El rechoncho personaje se movió en el asiento, resoplando. Una línea amarilla, de infinito desagrado, circundaba el iris de sus ojos saltones. Retuvo un momento el pañuelo rojo junto a sus labios, como si fuera a escupir en él.
– Usted cree que ha triunfado, doctor Balaguer -dijo, injurioso-. Se equivoca. Está tan identificado como YO con este régimen. Tan manchado como yo. Nadie se tragará el jueguito maquiavélico de que usted va a encabezar la transición hacia la democracia.
– Es posible que fracase -admitió Balaguer, sin hostilidad-. Pero, debo intentarlo. Para ello, algunos deben ser sacrificados. Siento que sea usted el primero, pero no hay remedio: representa la peor cara del régimen. Una cara necesaria, heroica, trágica, lo sé. Me lo recordó, sentado en la silla que usted ocupa, el propio Generalísimo. Pero eso mismo lo vuelve insalvable en estos momentos. Usted es inteligente, no necesito explicárselo. No cree complicaciones inútiles al gobierno. Parta al extranjero y guarde discreción. Le conviene alejarse, hacerse invisible hasta que lo olviden. Tiene muchos enemigos. Y cuántos países quisieran echarle mano. Estados Unidos, Venezuela, la Interpol, el FBI, México, todo Centroamérica. Usted está mejor enterado que yo. Japón es un lugar seguro, y más con un estatuto diplomático. Entiendo que siempre se interesó por el espiritualismo. ¿La doctrina rosacruz, no es verdad? Aproveche para profundizar esos estudios. Por lo demás, si quiere instalarse en otro lugar, no me diga dónde, por favor, seguirá percibiendo su sueldo. He firmado un cargo especial, para gastos de traslado e instalación. Doscientos mil pesos, que puede retirar de Tesorería. Buena suerte.

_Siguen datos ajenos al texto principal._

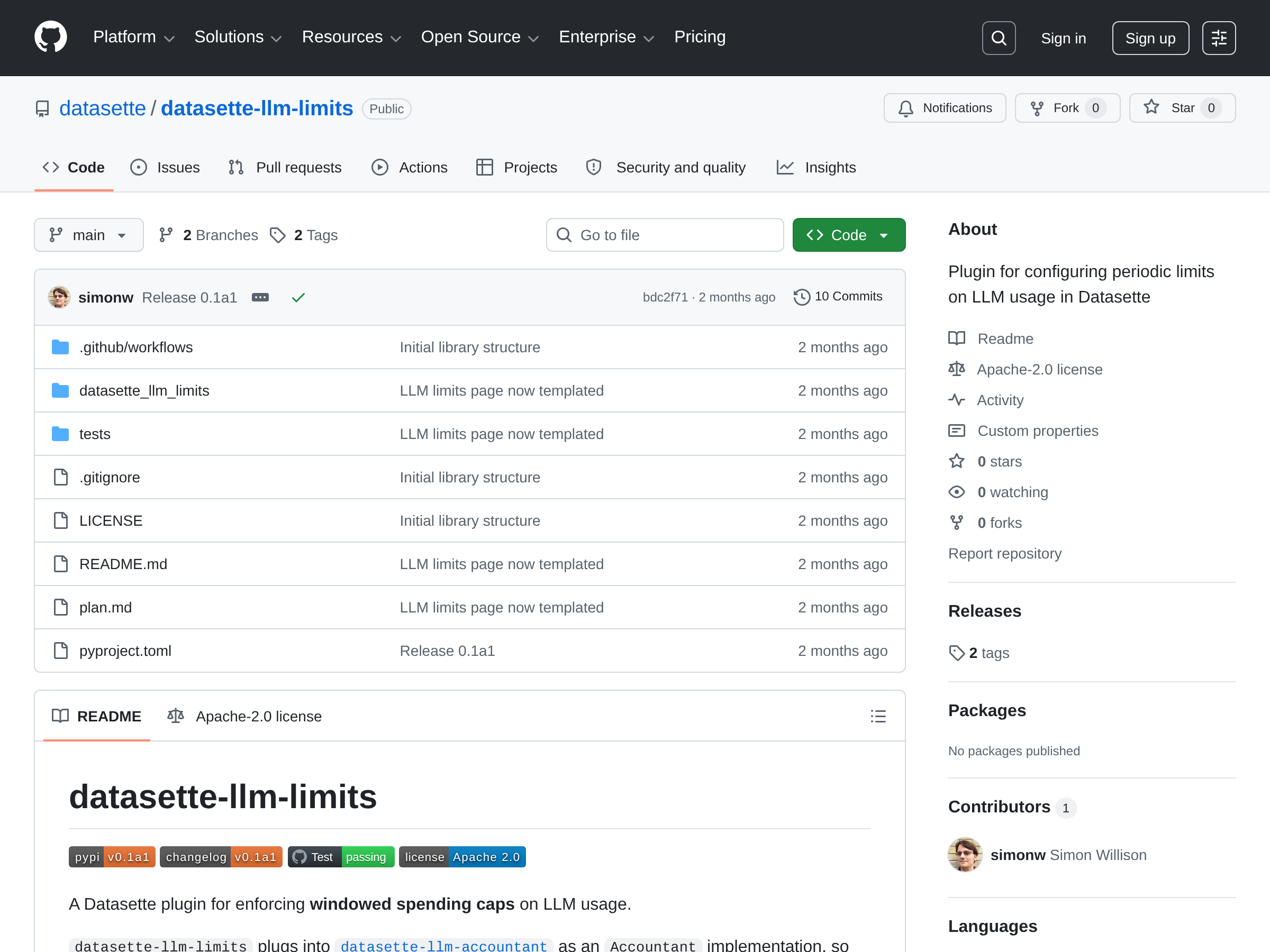This screenshot has width=1270, height=952.
Task: Expand the Platform navigation menu
Action: tap(133, 38)
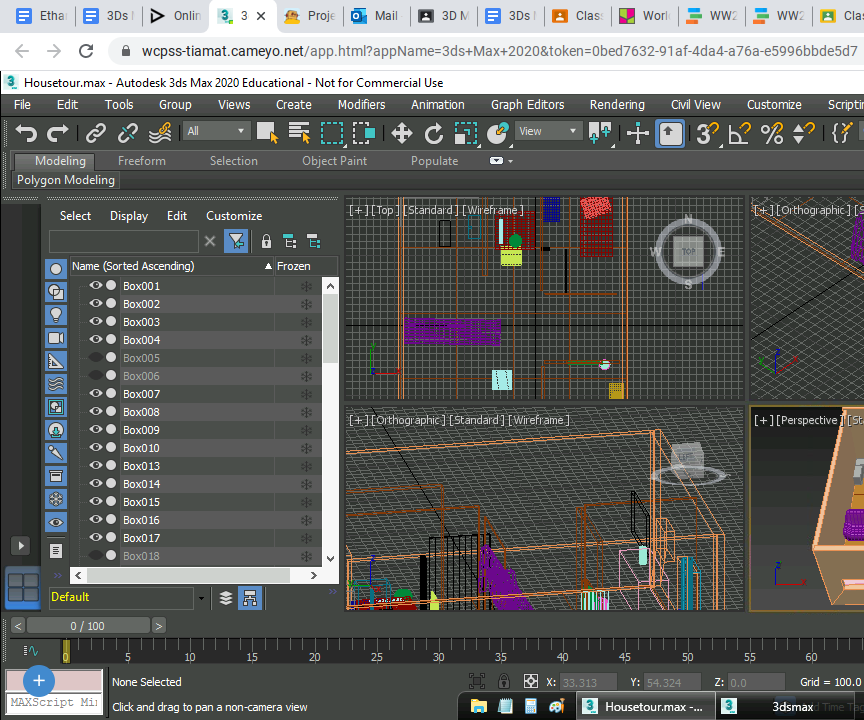This screenshot has width=864, height=720.
Task: Click the lights filter icon in Scene Explorer sidebar
Action: pos(56,314)
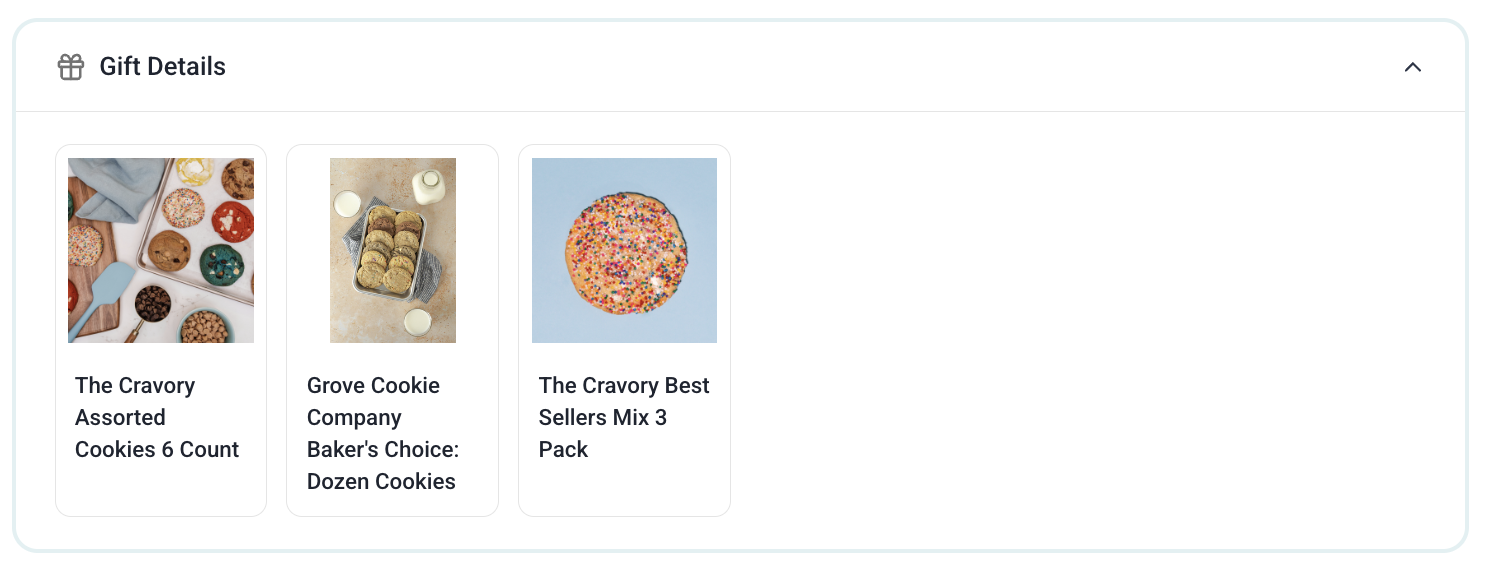This screenshot has width=1502, height=574.
Task: Click the green cookie in the assorted cookies photo
Action: [221, 264]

No le estiró la mano, porque supuso que el ex militar (la víspera había firmado el decreto separándolo del Ejército) no se la estrecharía. Abbes García estuvo un buen rato inmóvil, con las pupilas inyectadas, observándolo. Pero el Presidente sabía que, hombre práctico, en vez de reaccionar con una bravata estúpida, aceptaría el mal menor. Lo vio levantarse e irse, sin decirle adiós. Él mismo dictó a un secretario el comunicado Informando que el ex coronel Abbes García había renunciado al Servicio de Inteligencia, para cumplir una misión en el extranjero. Dos días después, El Caríbe, entre los anuncios a cinco columnas de muertes y capturas de los asesinos del Generalísimo, publicaba un recuadro en el que el doctor Balaguer vio a Abbes García, embutido en un abrigo fileteado y un sombrero bombín de personaje de Dickens, subiendo la pasarela del avión.